Start of Source records

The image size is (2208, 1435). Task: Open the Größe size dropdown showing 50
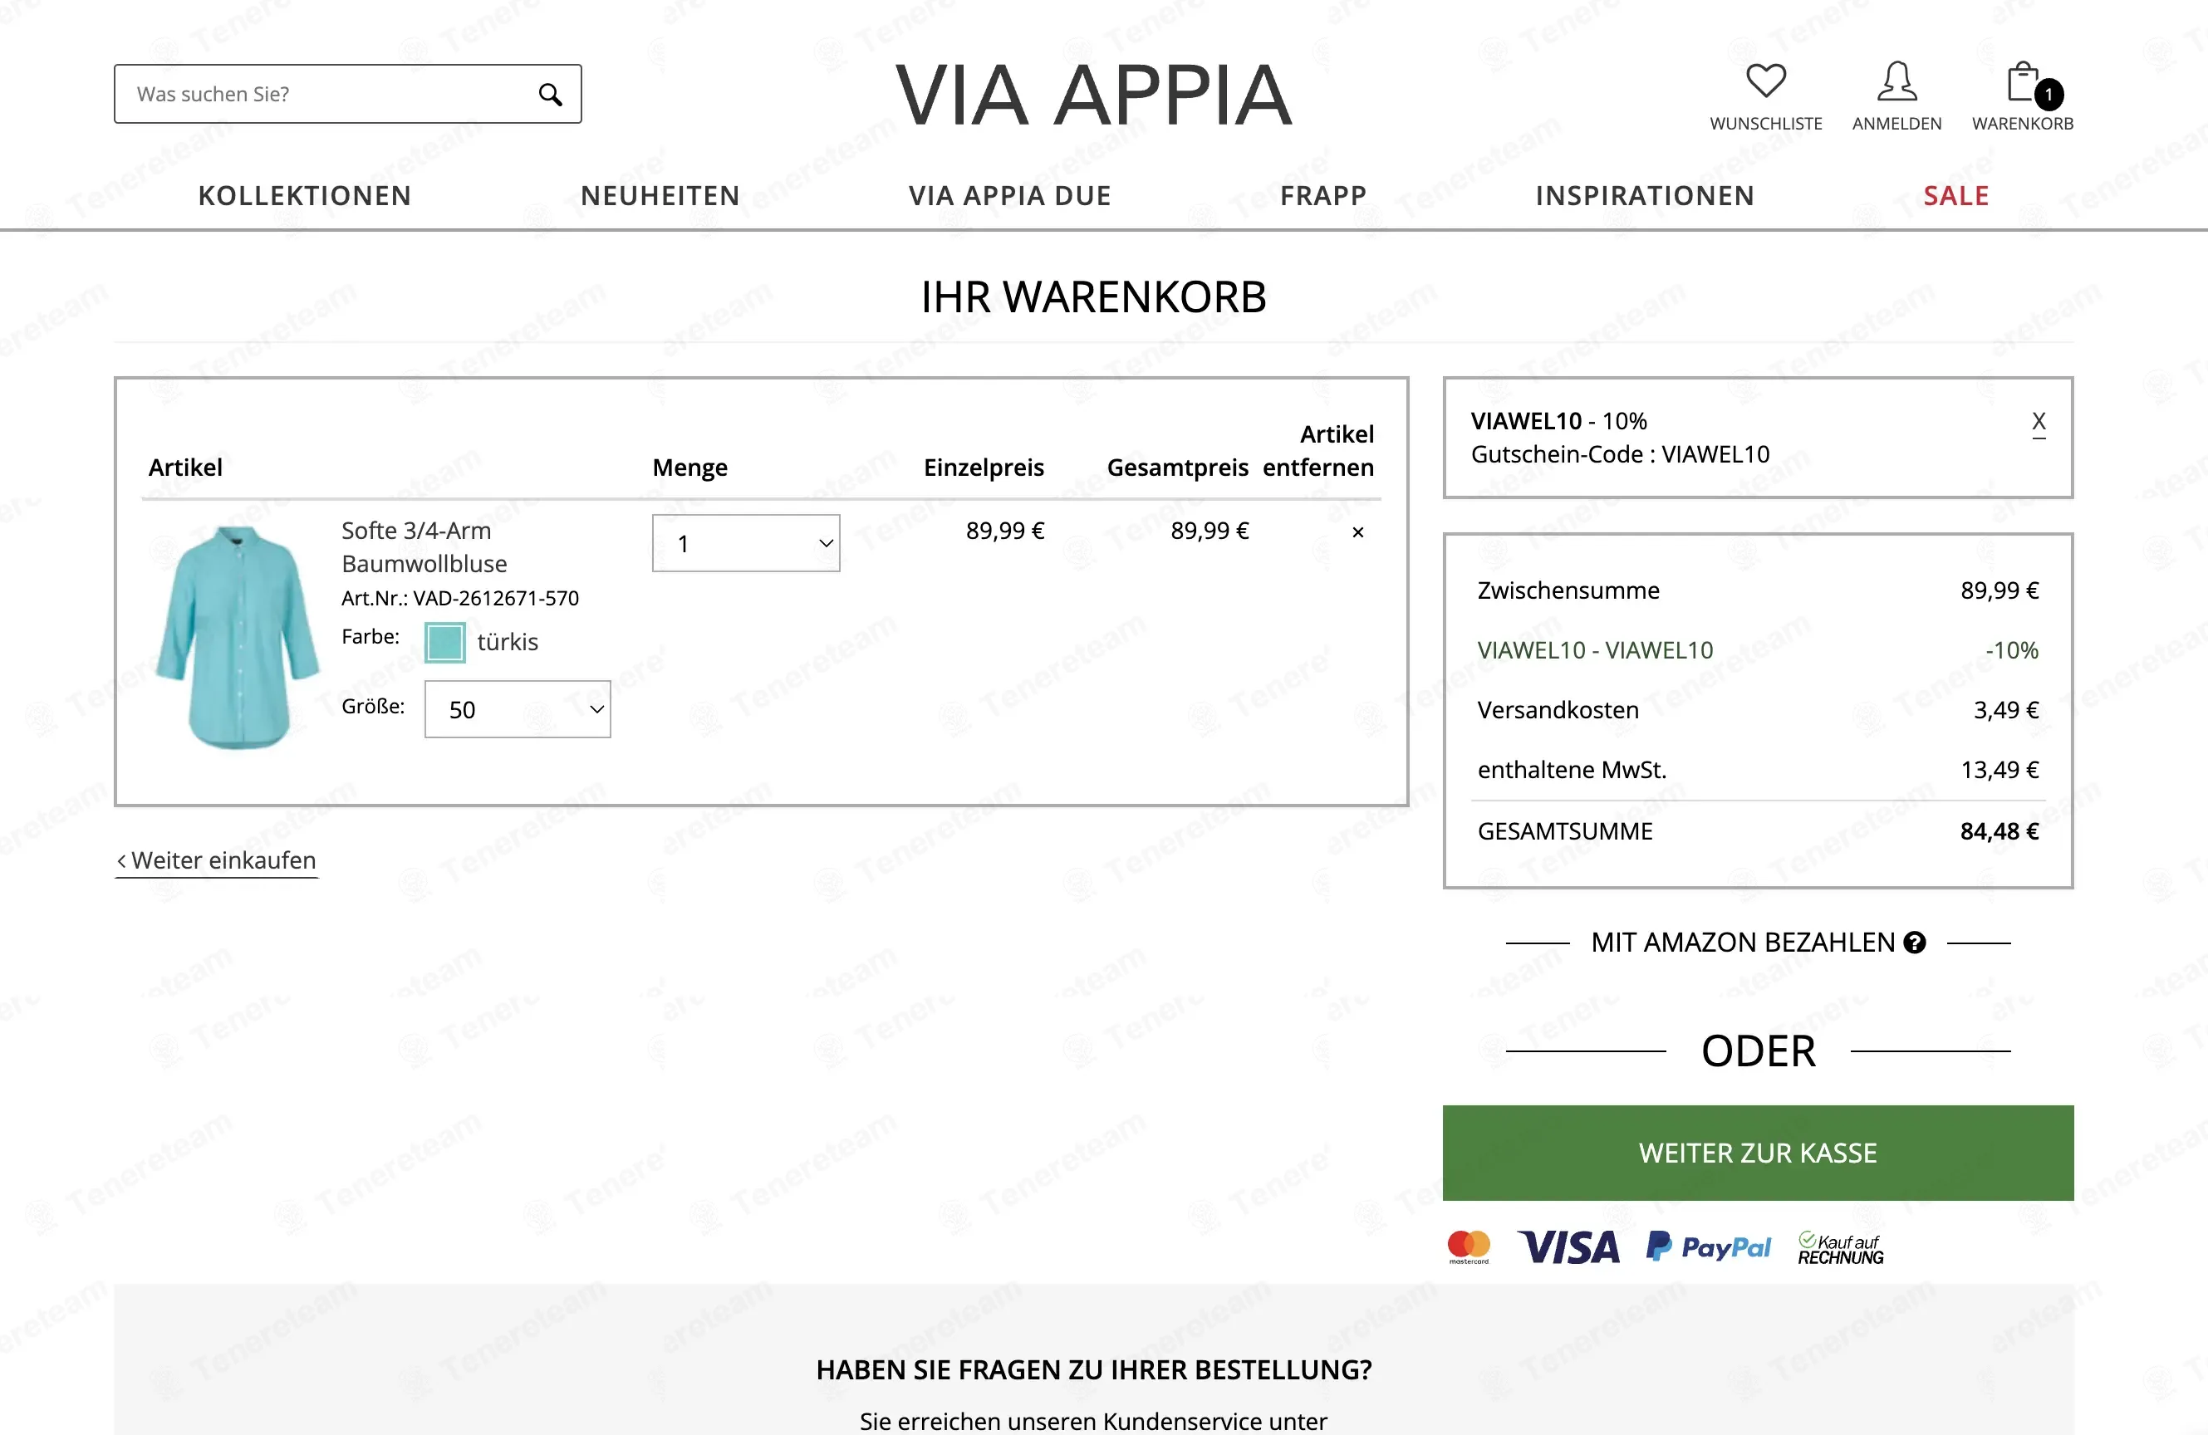click(517, 710)
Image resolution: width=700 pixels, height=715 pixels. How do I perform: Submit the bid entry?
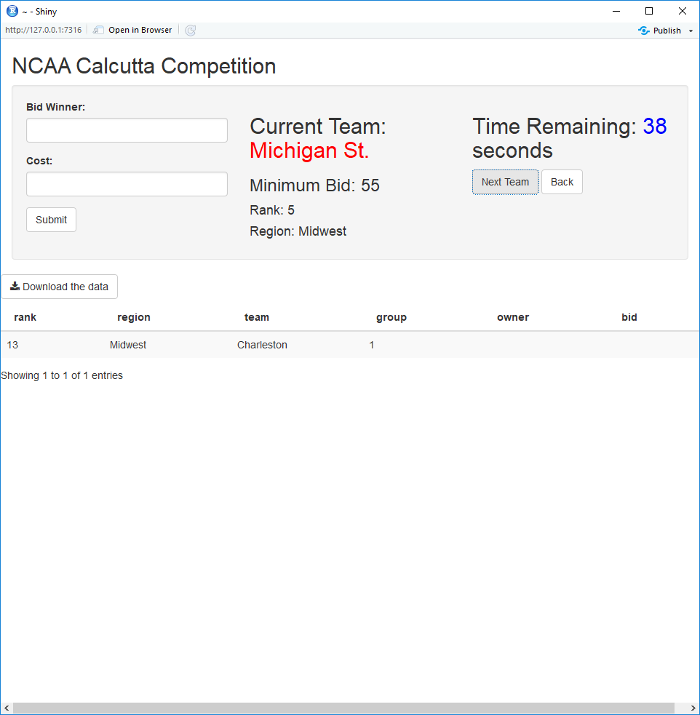51,220
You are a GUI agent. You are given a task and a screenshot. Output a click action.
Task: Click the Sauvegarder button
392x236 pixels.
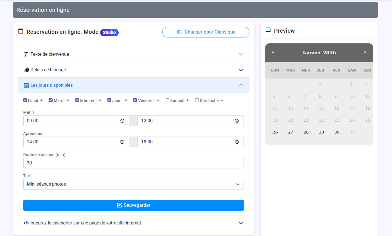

End of Source records

Problem details
Write out exactly the stretch of lines that begins with the line containing "You are a GUI" and ends with the last line of the records above, leaving out the pictures.

Exercise solution
You are a GUI agent. You are given a task and a screenshot. Output a click action.
Task: Click the Sauvegarder button
392x236 pixels.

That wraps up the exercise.